Tuesday, Aug. 30, 2022
Jen Powers and Giovanni Pierluigi da Palestrina’s Sicut cervus:
I remember hearing this for the first time during a music history lesson at a vocational school I attended when I was 16 and it completely, sweetly crushed me. I’m pretty sure the teacher and me were the only two deeply affected by it—thanks, Mr. McCargish
One of the best things I’ve done recently is make and use a Twitter list that I call “Pleasant Twitter” (and no you may not see who’s on it). In it are book nerds, musicians, friends, NASA employees, etc. Absent are journalists, people who quote-tweet dumb things to dunk on them, and anyone trying to get everyone else riled up about this or that. I can’t look at that Twitter anymore, at least for now.
Monday, Aug. 29, 2022
Added to the to-read list: Anxious People by Fredrik Backman. Via Sara.
Deep down, in memories that we might prefer to suppress even from ourselves, a lot of us know that the difference between us and that man on the bridge is smaller than we might wish.
I’ll never wean myself off of seeing a photo and wondering what its origins are (film/digital, camera/phone), but Glass gets me closer to letting go of that than any other screen-based medium.
Talya Adams: My Leica M3. This is a delightful testimonial. I’m sold! (But I was already.)
BSAG recommends Work Clean by Dan Charnas:
The basic argument Dan Charnas makes is that kitchens are extremely high pressure, busy environments, in which a series of processes have to occur in a specific order and in a timely way in order to get a delicious plate of food in front of a customer. Therefore, there might be things people working in other fields could learn from professional kitchens which would help others faced by a daily deluge of things to get done.
Fixed hover behavior on Flickr embeds
I’m using a tweaked version of Blot’s “Blog” template, and the defaults were great, except for embedded Flickr photos. Since they’re actually hyperlinks to the source photos on Flickr, they were affected by the a:hover
CSS selector, which made them briefly flash when I would mouse over them, me being an unrepentant pixel-peeper. I fixed it by changing that selector to:
a:hover:not([data-flickr-embed=”true”]) {
opacity: 0.75
}
And now here we are!
Sunday, Aug. 28, 2022
The Obsessive Pleasures of Mechanical-Keyboard Tinkerers | The New Yorker, via Joan.
…because I often eat at my desk, I have issues with what’s known in the hobby as “board chow”—bits of food that disappear into the spaces between the keys—so that if I turn my keyboard upside down and shake it I can sometimes almost re-create an entire everything bagel.

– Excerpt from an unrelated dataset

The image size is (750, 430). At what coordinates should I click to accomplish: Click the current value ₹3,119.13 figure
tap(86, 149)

Also from that article, behold:
Brand New Model F Keyboards by Model F Labs
The First Modern Model F Mechanical Keyboard
Bringing back the classic buckling spring keyboard, built to last for decades but out of production since the 1980s, for a short production run ending soon!
Still messing with Capture One and Fujifilm X100T photos. I’m making it up as I go, but it is fun. Shamelessly cropped way in on this one:
Dang, I haven’t used a regular blog in so long that I forgot how much fun it is.
Saturday, Aug. 27, 2022
We’re gonna (re)watch The Thin Man soon. I didn’t realize how ahead of their time the Nick and Nora Charles characters were!

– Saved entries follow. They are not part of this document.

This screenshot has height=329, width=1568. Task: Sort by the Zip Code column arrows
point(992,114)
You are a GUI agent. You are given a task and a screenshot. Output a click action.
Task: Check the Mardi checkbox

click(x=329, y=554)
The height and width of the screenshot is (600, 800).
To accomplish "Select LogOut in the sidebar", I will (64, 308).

Is there anyone who made full transition from dslr/mirrorless to Leica Q system? Wanna share experience, unexpected, some positive remarks? Would help me make the decision. : r/Leica Via Alex. Why do you do this to us?
I picked up a Q2M and started taking photographs without opening an instruction manual. I felt like the prodigal son returning home.
The new Julia Jacklin track is an earworm:
Friday, Aug. 26, 2022
You know who doesn’t do “quiet quitting”? The two electricians we had in our house a week ago who knocked out four jobs in a row as quickly and cleanly as they could. They broke for lunch and that was the only time they weren’t working.
Ezra Klein re-ran this interview with C. Thi Nguyen, author of Games: Agency as Art and it’s like pulling your head out of The Matrix to see the metrics, scores, and games designed into so many systems around us. The reason it’s so rare to find nuanced discussion on Twitter is that it’s designed out of it. I don’t know if this episode is what prompted me to step away from looking at Twitter so much, but it helped. It’s probably why I started this blog at all: just to have a place 1) to spout off, 2) that has regular HTML pages and hyperlinks (unlike my dear wiki), and 3) that has no mechanism for instant feedback or ways for me to tell who saw any of it.
I keep thinking about how much better off the world would be if we all had our own standalone blogs and didn’t have like-driven social media platforms. The answer is “a lot”. We would be a lot better off.
Mac Power Users #654: Data Storage in 2022 reminded me that plain spinning hard drives are a good, cheap, spacious alternative to SSDs when you need a backup-only drive.